ThermometerI grew up on shoe leather for dinner on Sunday nights. My mother wasn’t particularly adept at cooking so for a very long time I only ate well done prime rib. Imagine when I discovered that it could be tender and succulent. Now, I cook my prime rib to rare and it’s rare from edge to edge losing the least amount of moisture during cooking.

First, you’ll need a thermometer. Here’s mine. I got it at Ikea, it was five dollars. You stick the probe in the centre of the roast and then the readout sits on the counter letting you know how things are coming along.

 

Next I take my roast and rub it with a mixture of horseradish, mustard, minced garlic, salt and pepper.

Then I cook it in a hot oven (450F) for around twenty minutes or until develops a brown crust.

PrimeribThen I insert my probe thermometer and turn the oven down to it’s lowest setting. This is somewhere around 200F. Every oven will be different so this is where you’ll have to experiment with your own to determine how long it will take for your roast to reach 128 (for rare), 135 (for medium).

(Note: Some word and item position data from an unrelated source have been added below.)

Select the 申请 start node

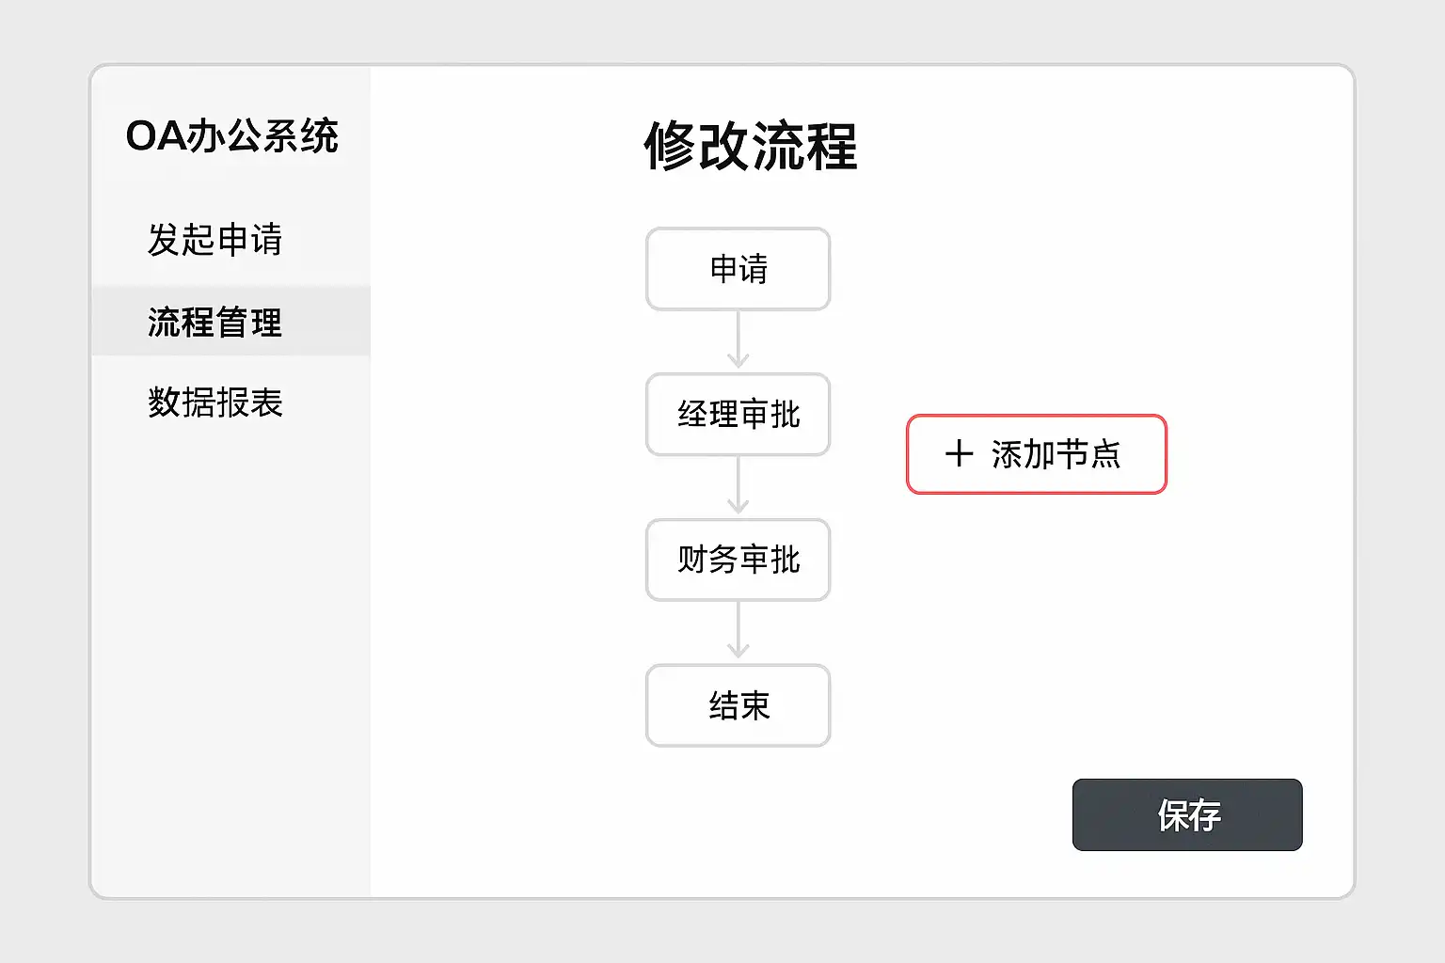pyautogui.click(x=738, y=269)
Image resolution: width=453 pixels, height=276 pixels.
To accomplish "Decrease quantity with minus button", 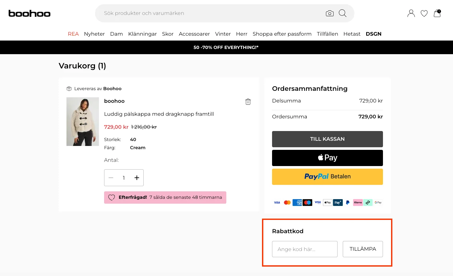I will pyautogui.click(x=111, y=178).
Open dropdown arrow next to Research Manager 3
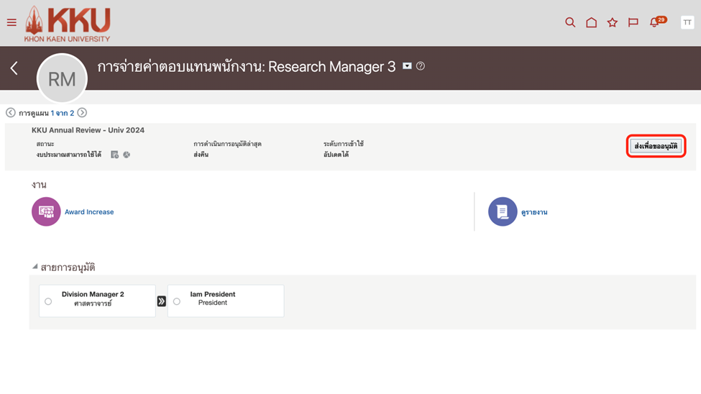701x394 pixels. [x=407, y=66]
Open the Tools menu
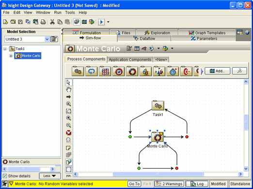This screenshot has width=253, height=189. point(70,13)
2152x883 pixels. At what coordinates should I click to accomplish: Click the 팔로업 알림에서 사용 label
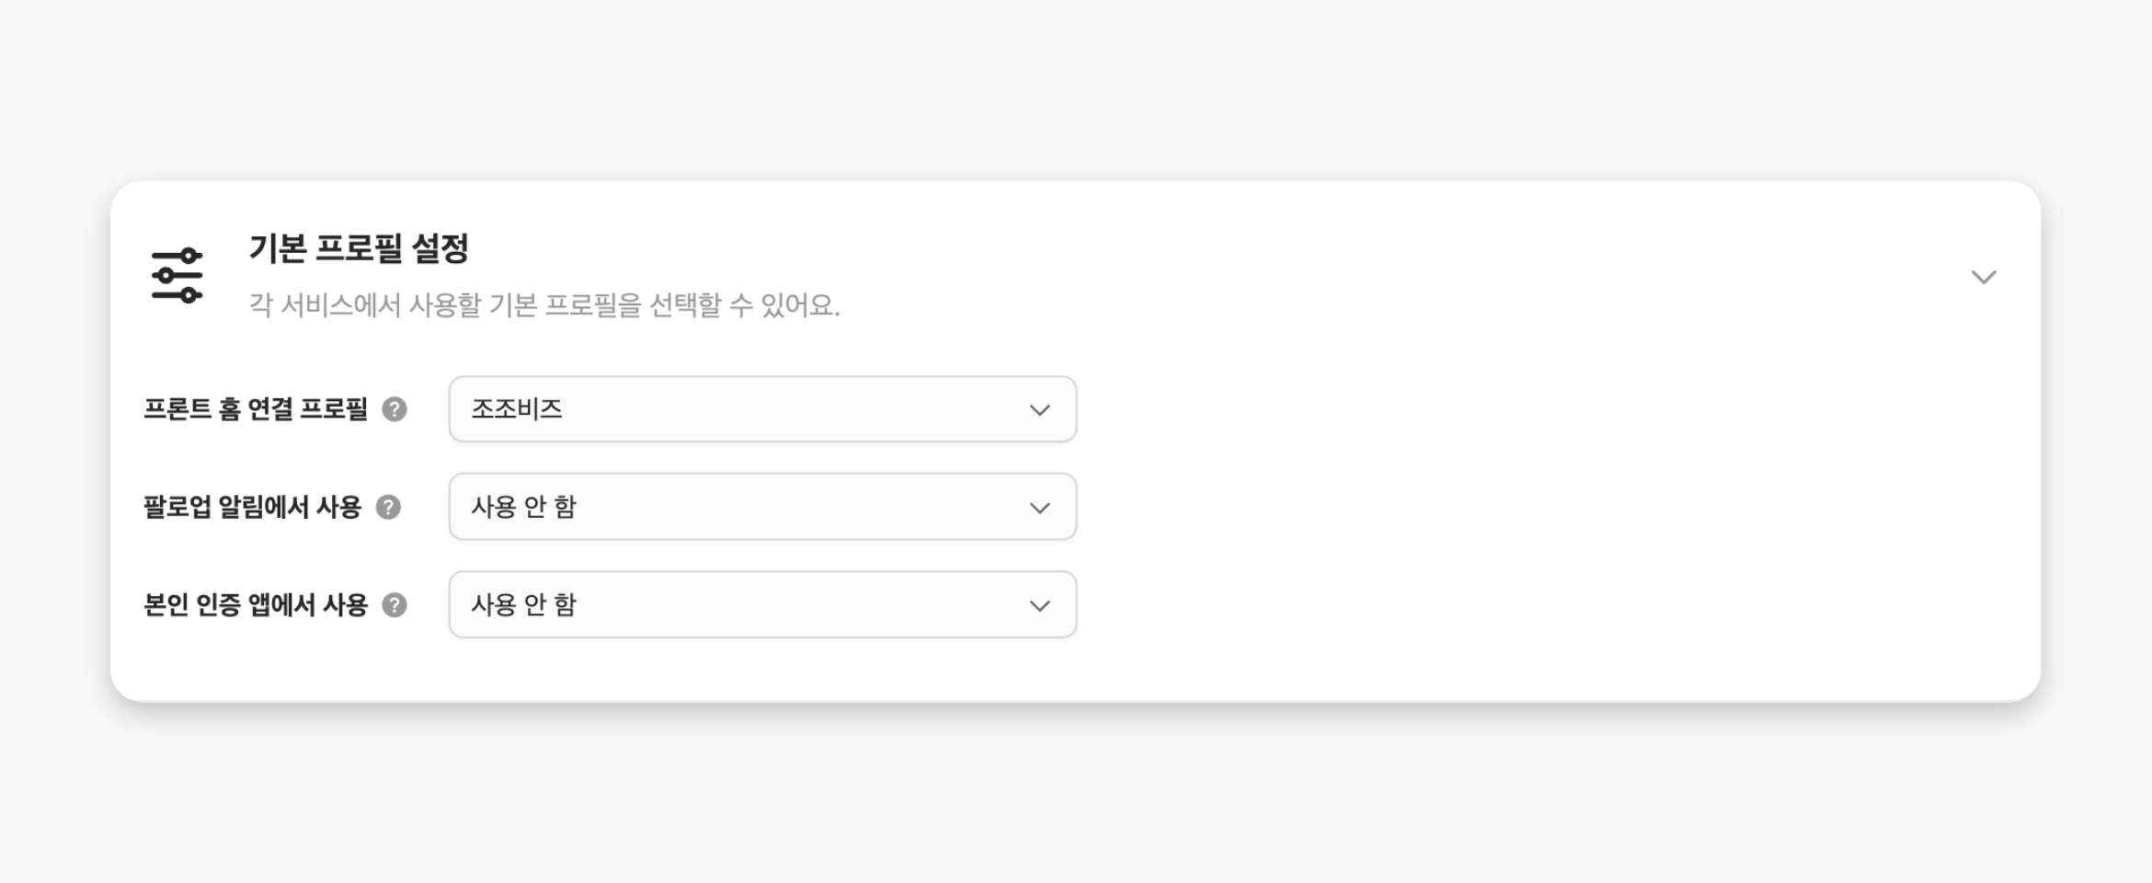pos(253,507)
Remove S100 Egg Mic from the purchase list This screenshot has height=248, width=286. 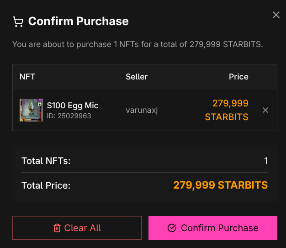click(x=265, y=110)
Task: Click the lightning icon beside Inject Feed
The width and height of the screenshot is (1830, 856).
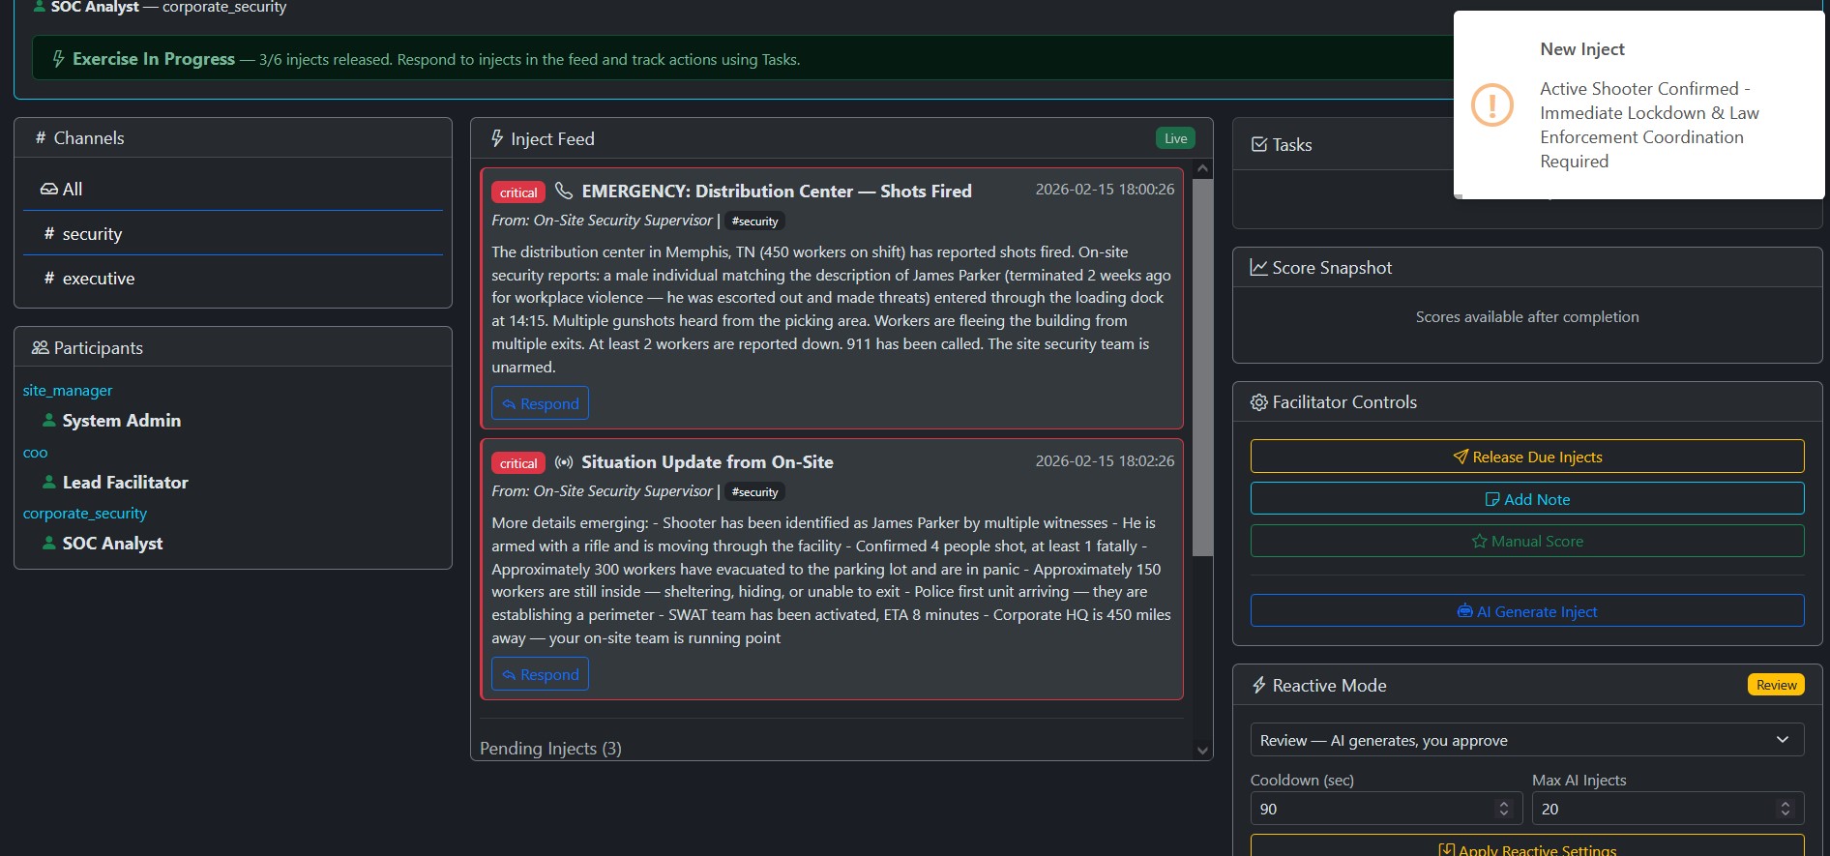Action: pos(497,139)
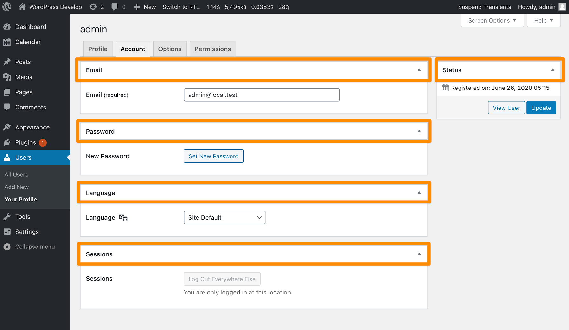Open Plugins via the plug icon
The height and width of the screenshot is (330, 569).
click(8, 142)
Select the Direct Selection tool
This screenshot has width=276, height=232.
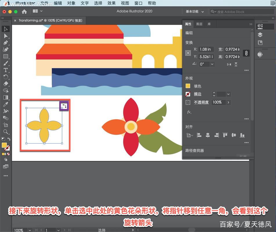point(6,36)

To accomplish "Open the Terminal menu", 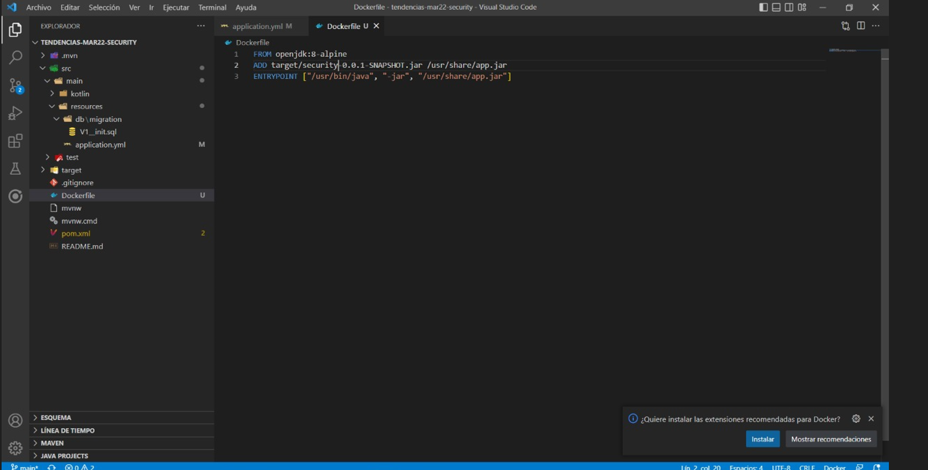I will coord(212,7).
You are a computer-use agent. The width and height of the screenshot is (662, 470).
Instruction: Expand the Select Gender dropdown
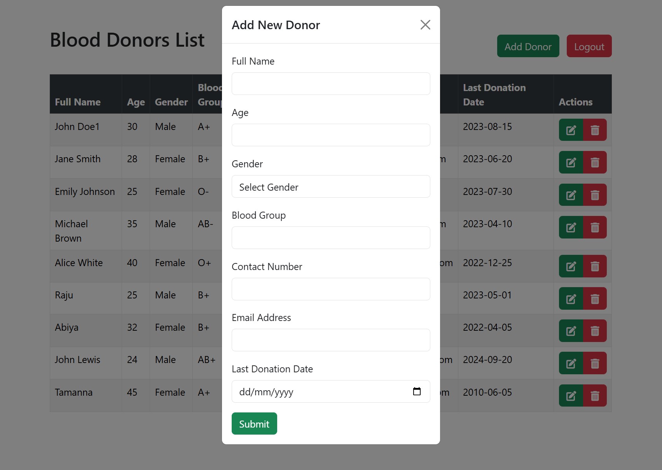point(331,187)
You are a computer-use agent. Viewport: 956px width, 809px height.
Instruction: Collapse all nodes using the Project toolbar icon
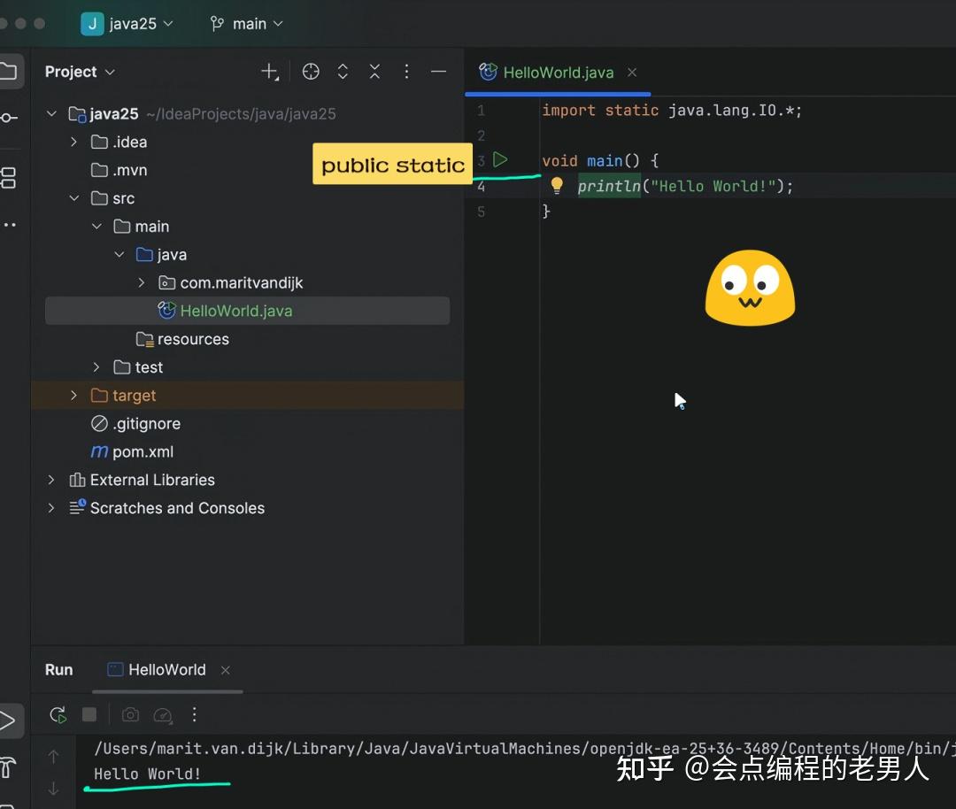[x=374, y=72]
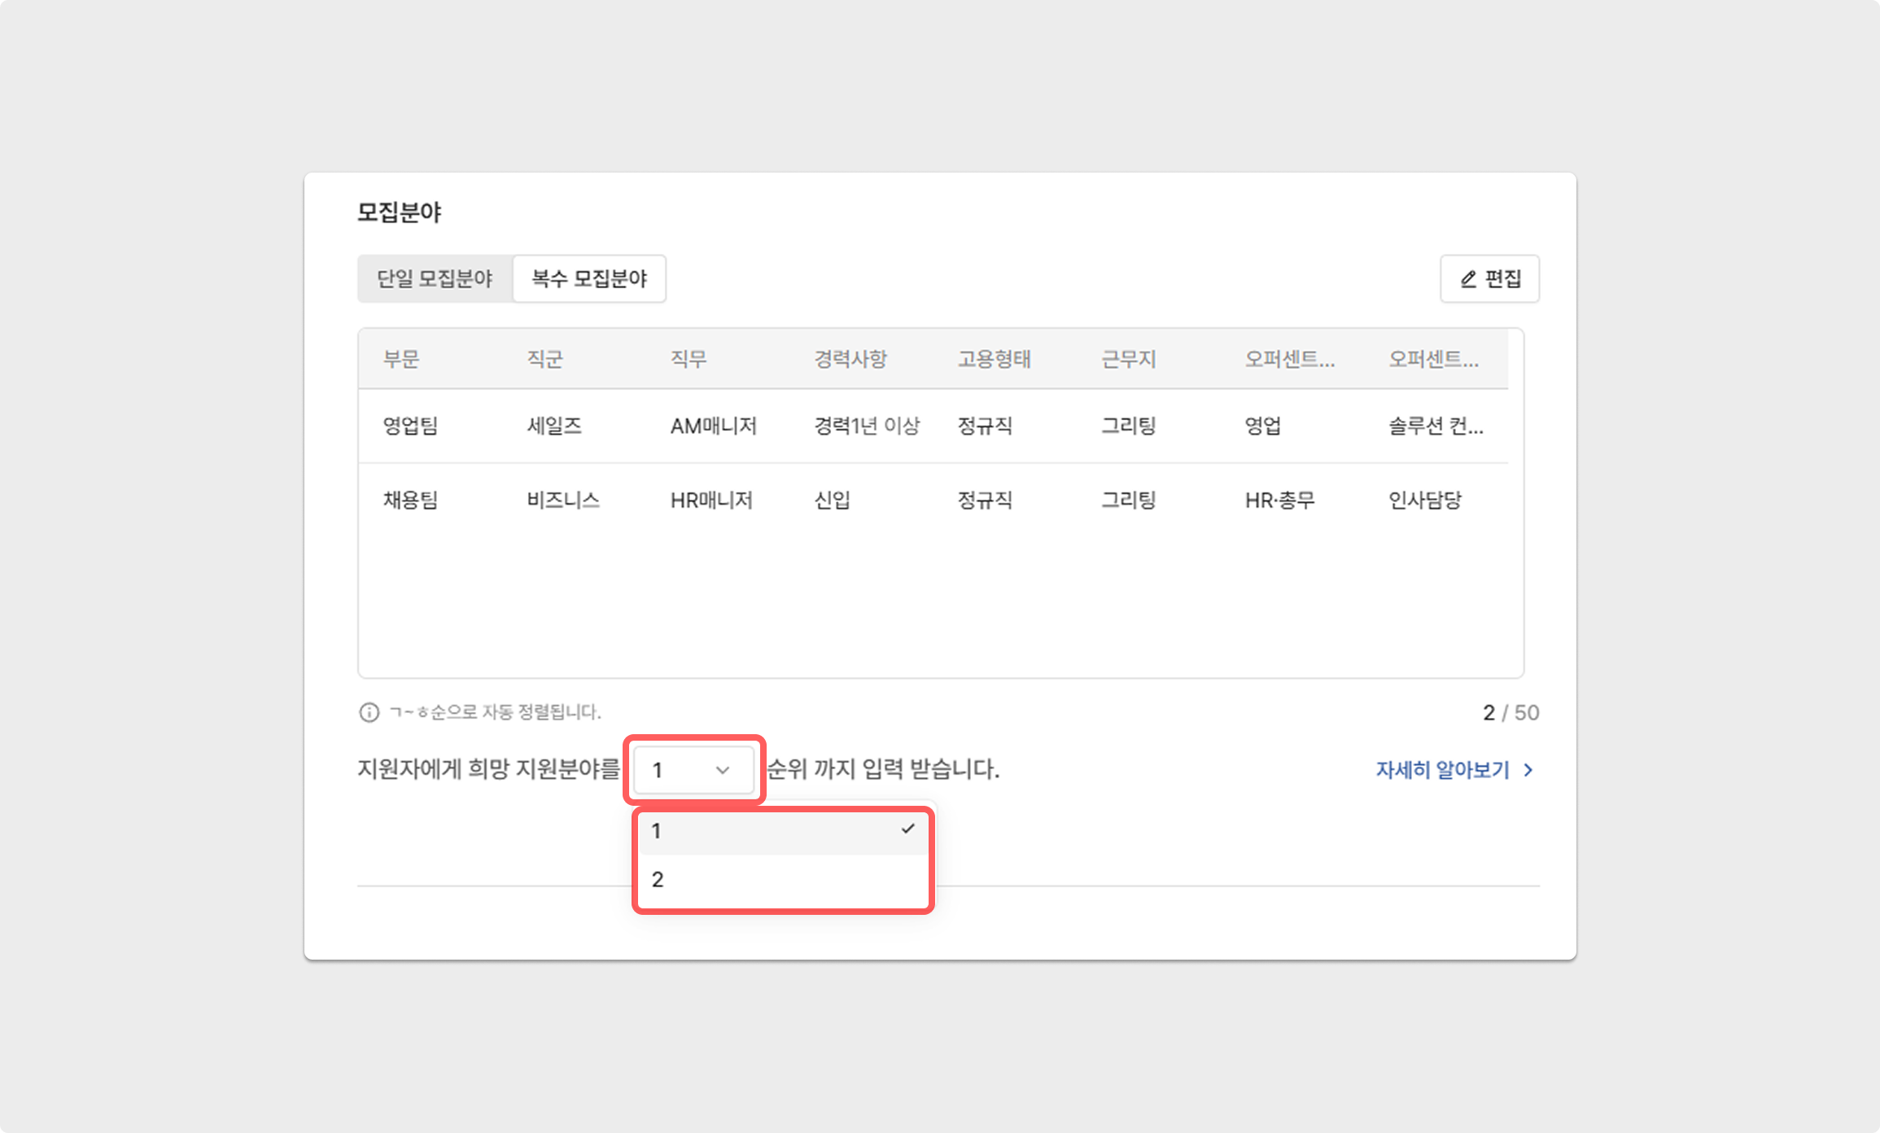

You remove your roast at a temperature that is lower than your final temperature because the roast continues to cook while it rests. Final temperature for rare is around 140F and for medium 150F. Most roasts will go up by around 15F during the resting period. The roasts that I use are very large and hold a lot of heat, they take around 3 hours total cooking time. Once your roast has reached the internal temperature that you have set, you let them rest for at least 30 minutes.

You’ll notice when you cut your roast that your desired doneness (rare, medium) is from edge to edge.